3D printing power shift


Consolidation in the 3D printing business continues as the big companies in the industry aim to provide services and products that cover the field, from consumer printers to industrial additive-manufacturing machines. 
Stratasys, based in Minneapolis, (and which merged with Objet of Israel, last year) has now bought Brooklyn-based MakerBot, the leader in bringing 3D printers to the consumer market. MakerBot has sold more than 22,000 MakerBots since it was formed in 2009. It’s Replicator 2 has accounted for half those sales in the past nine months alone.
Stratasys reckons desktop 3D printers will become a mainstay of the business. MakerBot also comes with thingiverse.com, which is widely used by the maker movement as a repository of downloadable CAD designs. Other services include software and plans by MakerBot to bring out a desktop 3D scanner. MakerBots might be seen as entry-level machines but they are often used in corporate R&D labs – even some of the biggest.

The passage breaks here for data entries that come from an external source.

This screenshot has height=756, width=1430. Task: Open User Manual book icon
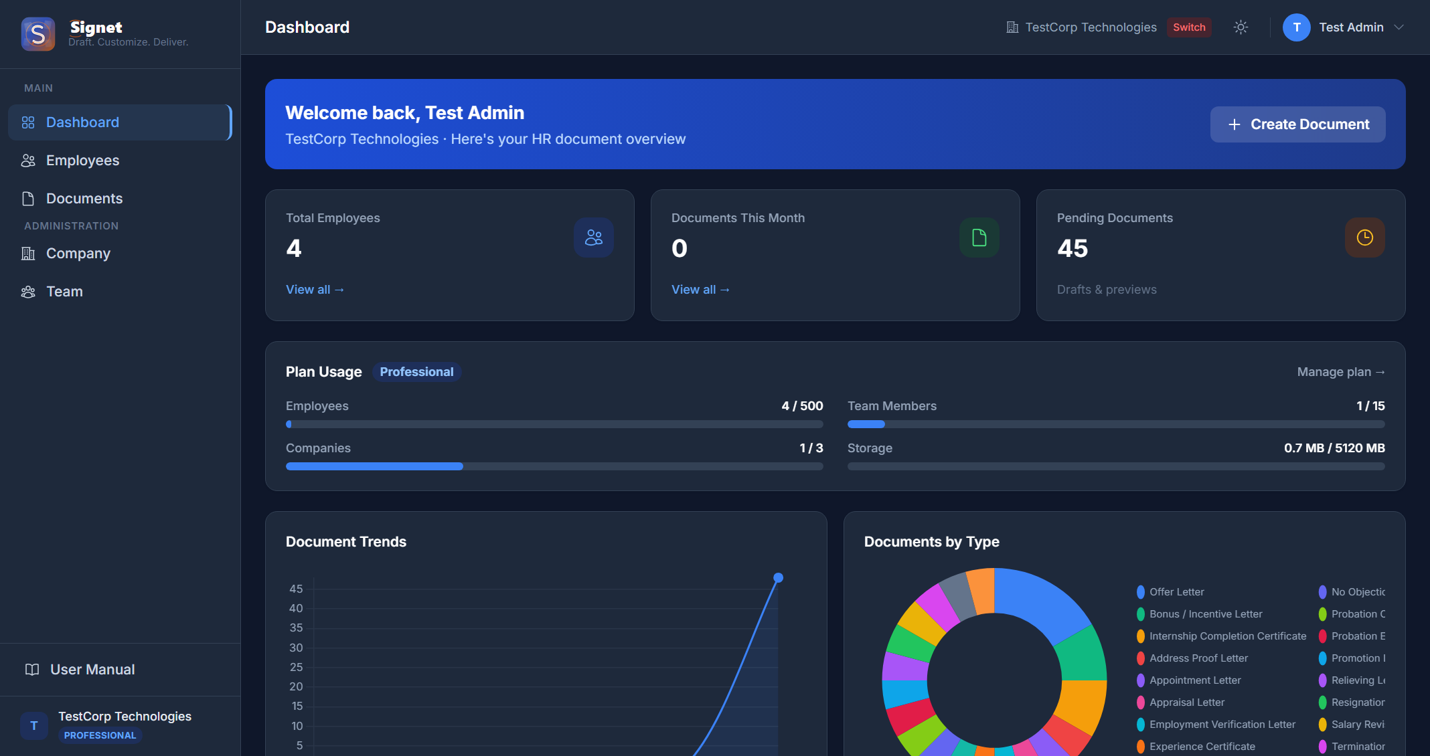(x=32, y=670)
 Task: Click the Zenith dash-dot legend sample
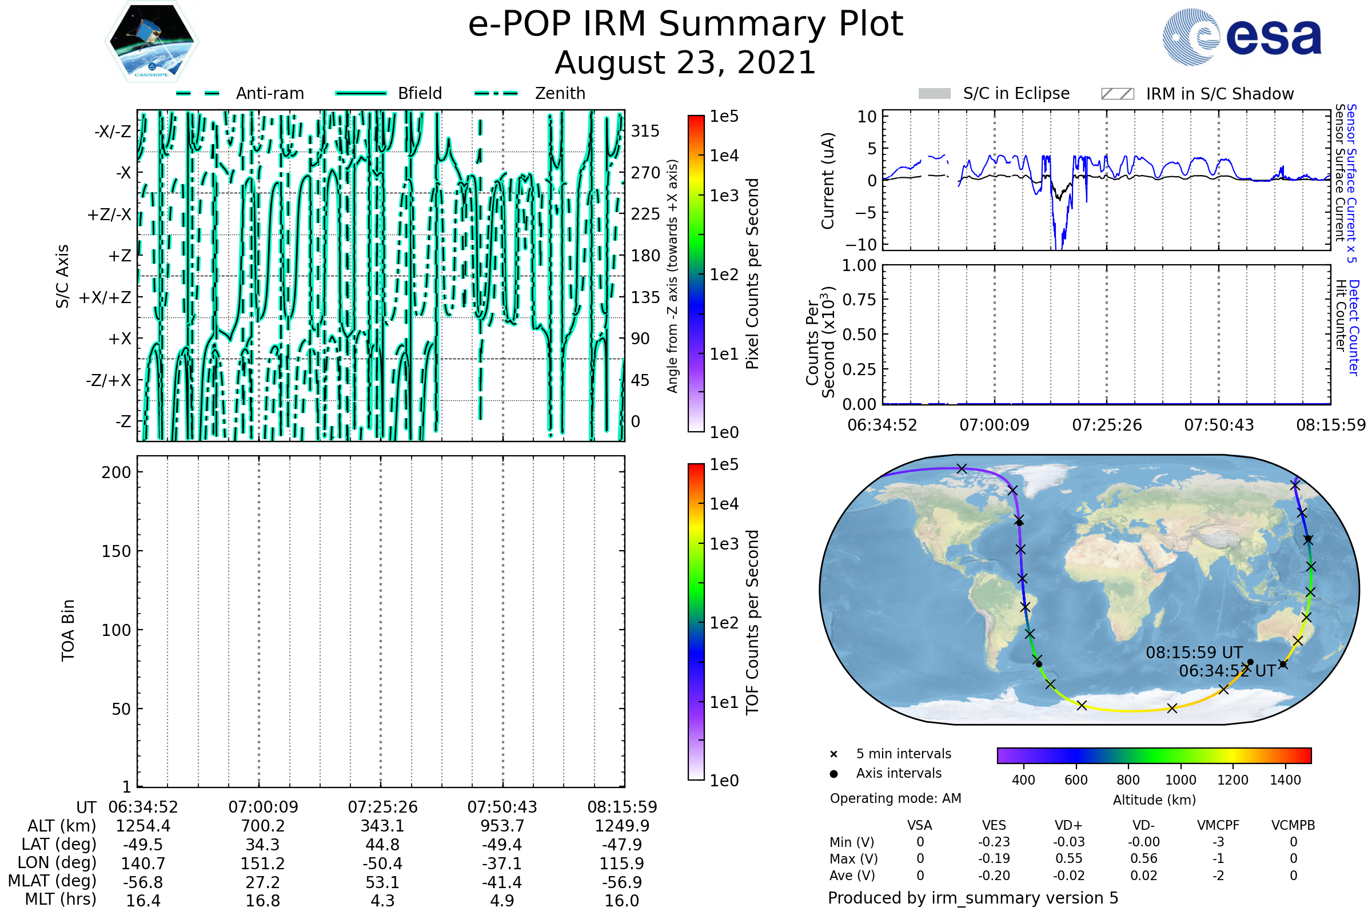(496, 93)
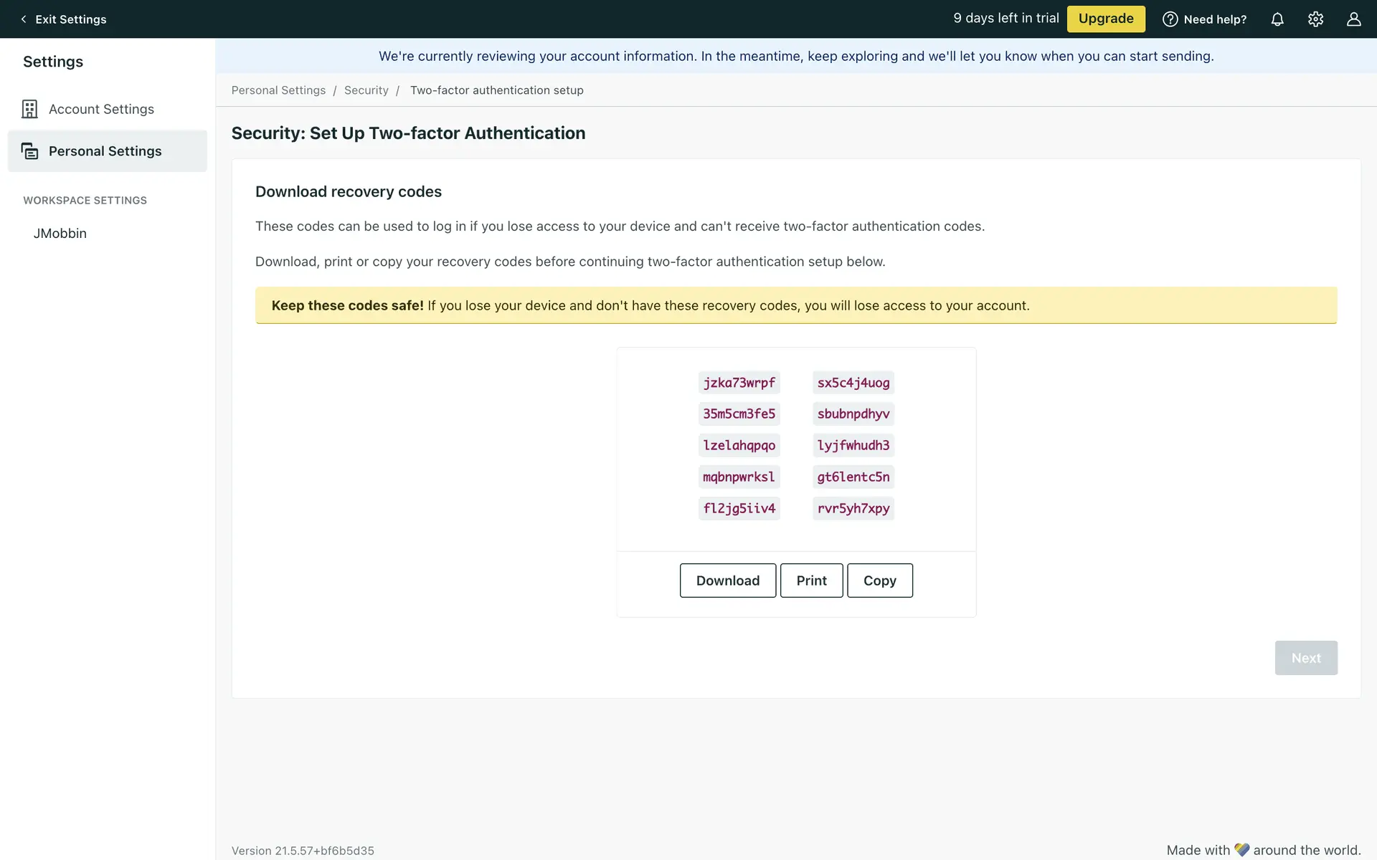Open Account Settings in sidebar
Image resolution: width=1377 pixels, height=860 pixels.
pos(101,109)
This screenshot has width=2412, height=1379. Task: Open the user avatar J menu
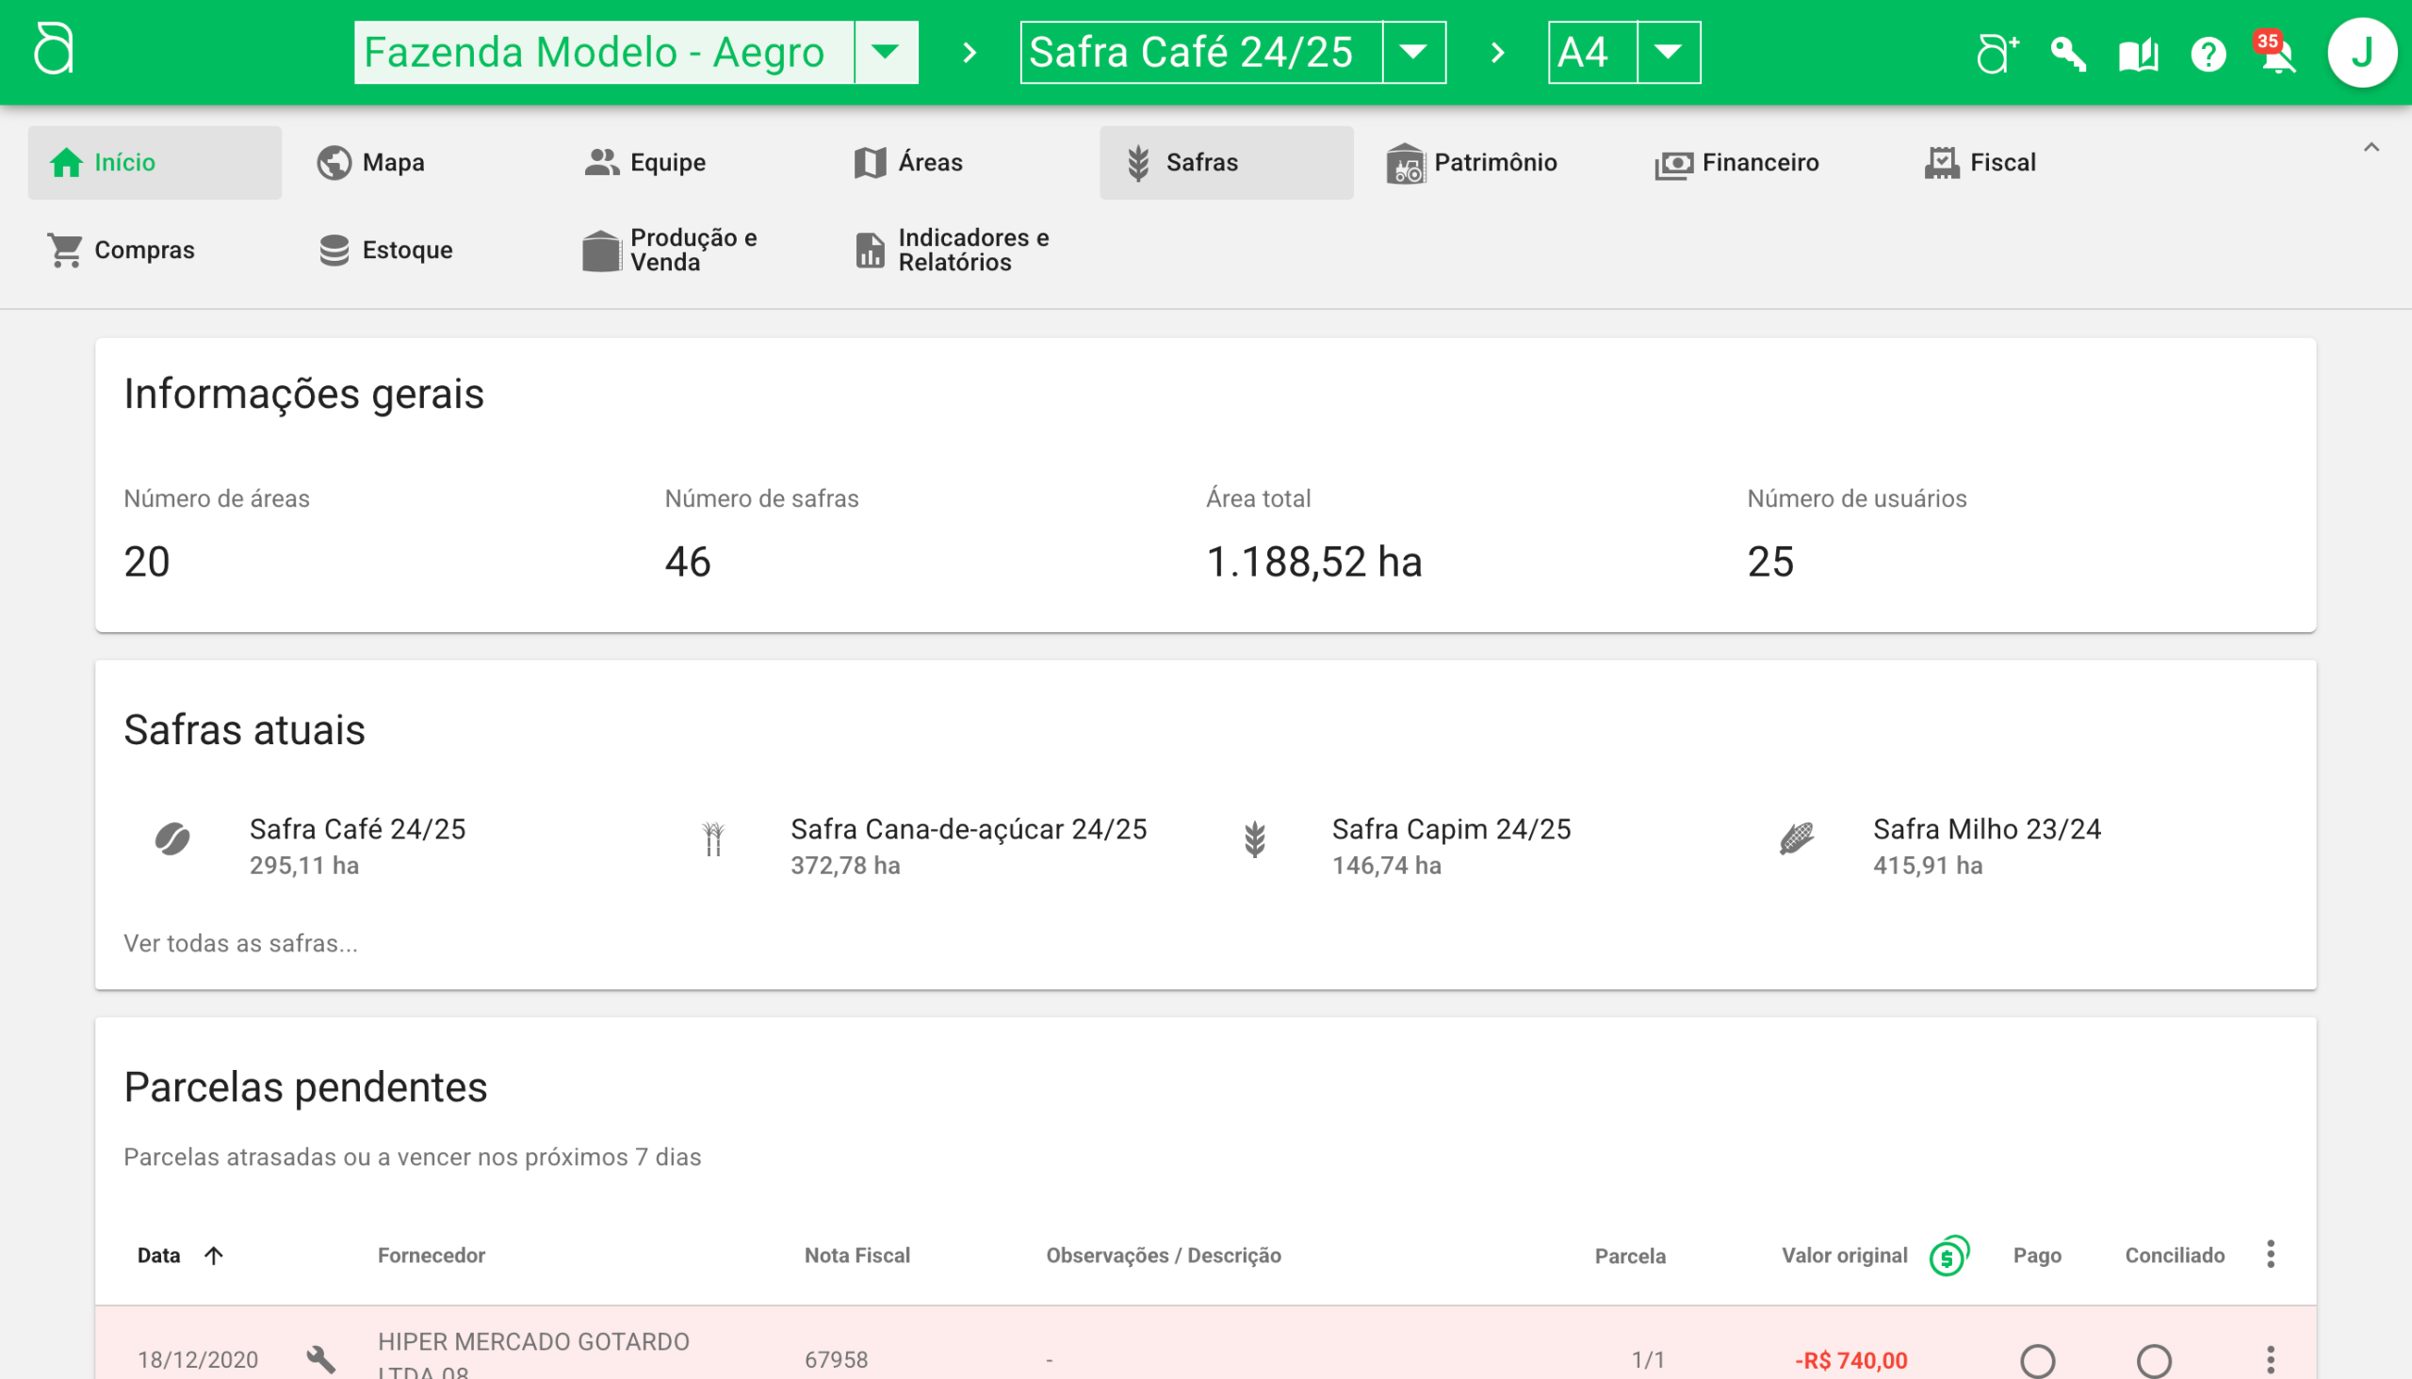[x=2360, y=53]
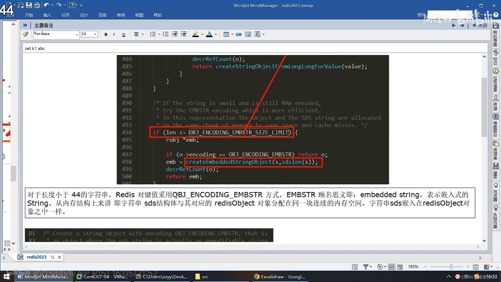
Task: Click the insert image icon
Action: click(248, 34)
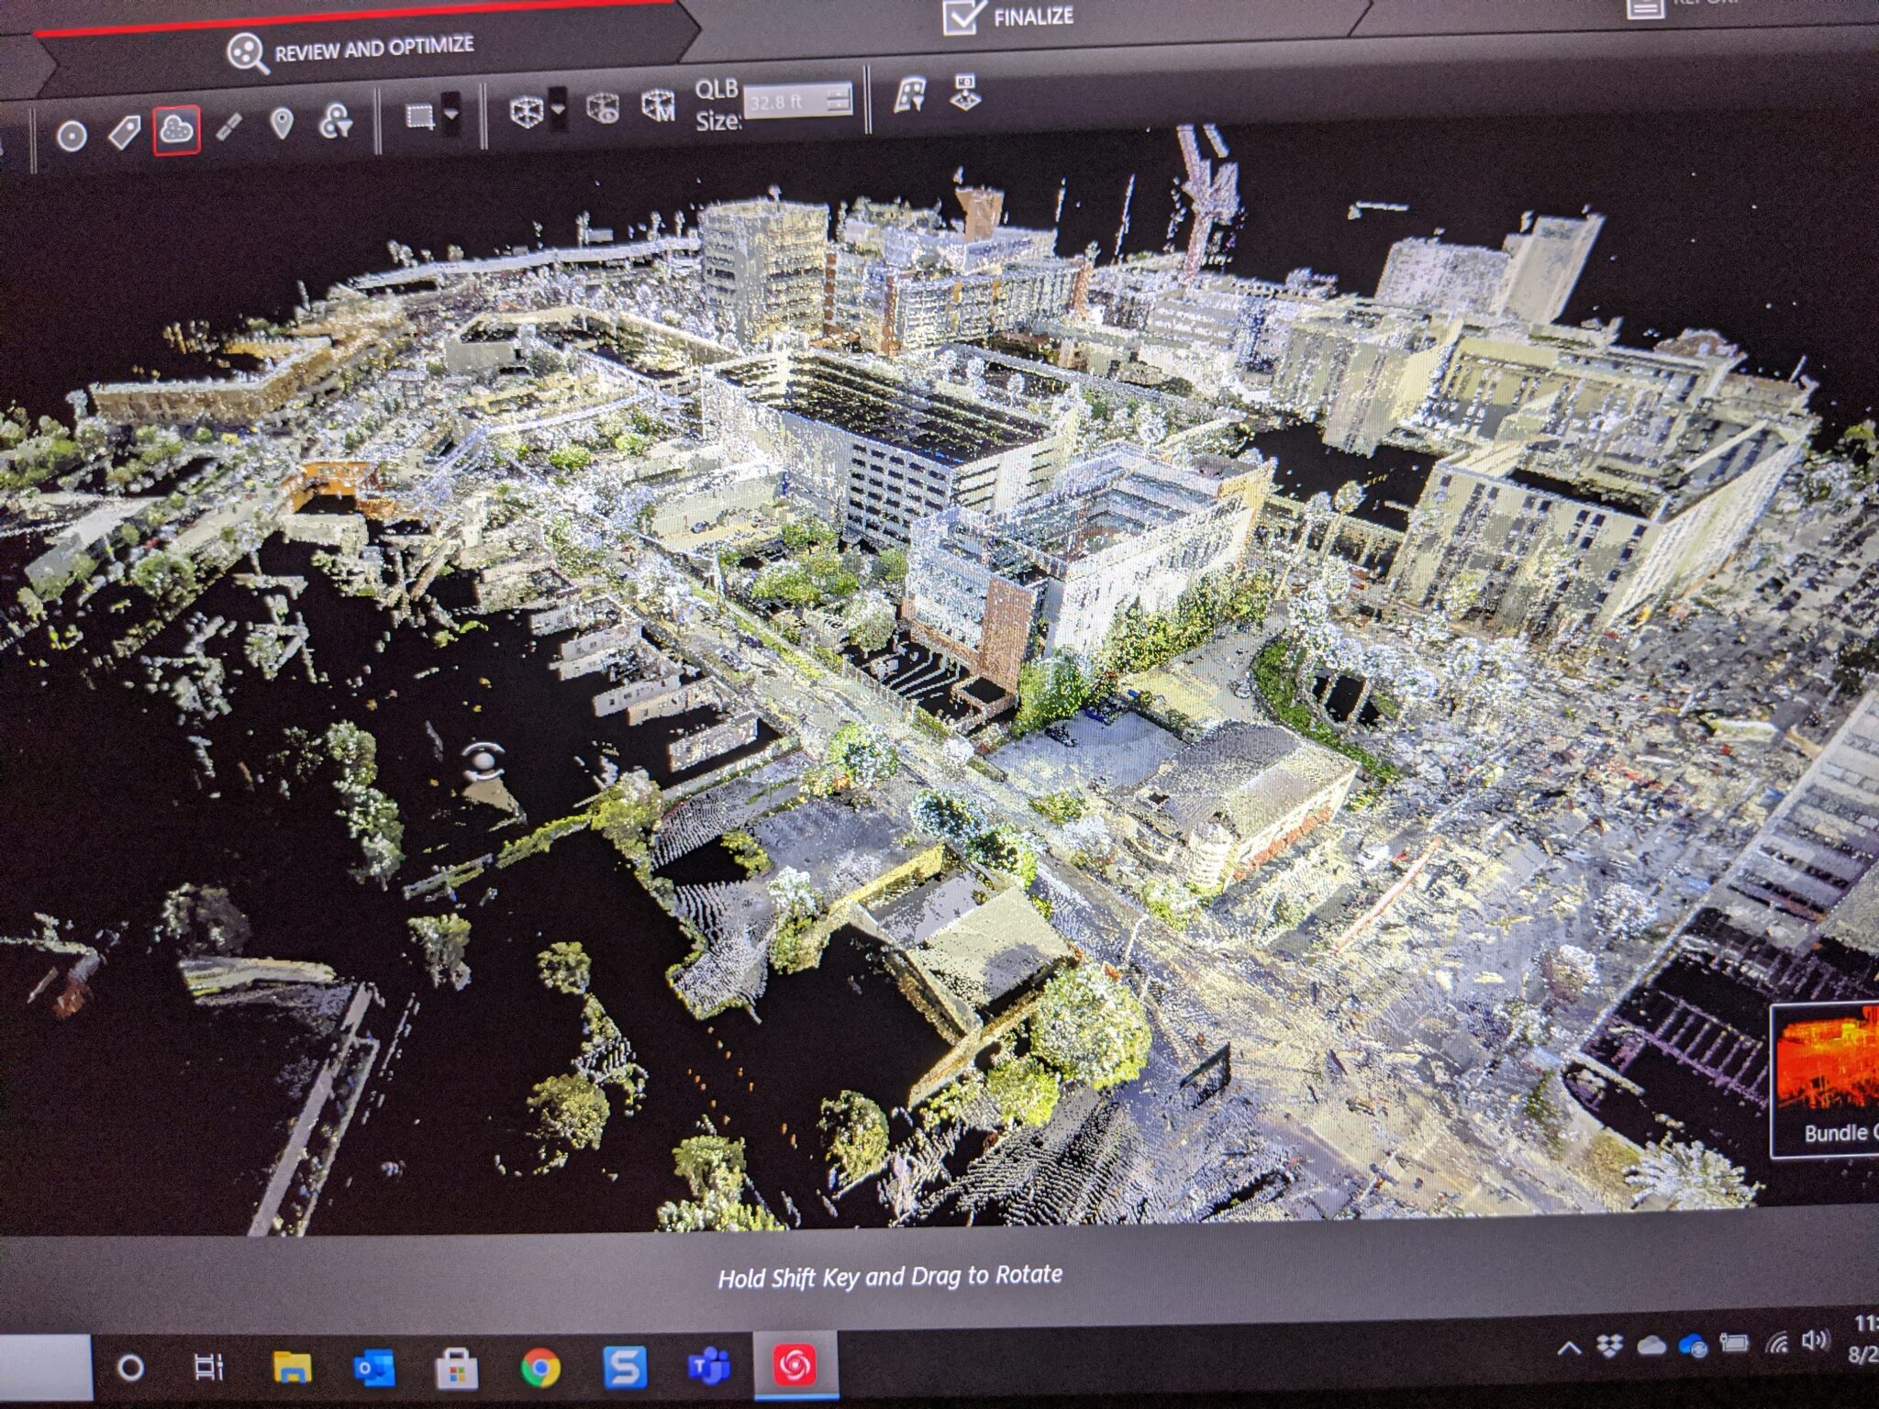The image size is (1879, 1409).
Task: Click the top-down plan view icon
Action: tap(963, 93)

3D Systems, based in South Carolina, is the other American market leader in additive manufacturing. It recently bought an 80% stake in Phenix Systems, a French provider of direct-metal selective laser sintering. These machines print metal parts, sintering powder with a laser. The American companies lead with various 3D printing systems that make things in a range of industrial plastics, but direct-metal printing has remained something of a European speciality. One of the leaders in metal printing is EOS of Germany.
Phenix Systems makes printers that can produce things in ceramics and metals ranging from stainless steel to super alloys, non-ferrous alloys, precious metals and aluminium. Much of its work is for aerospace, automotive and medical devices, which are customised for individual patients. From the consumer end of the market to the industrial one, 3D printing is getting serious.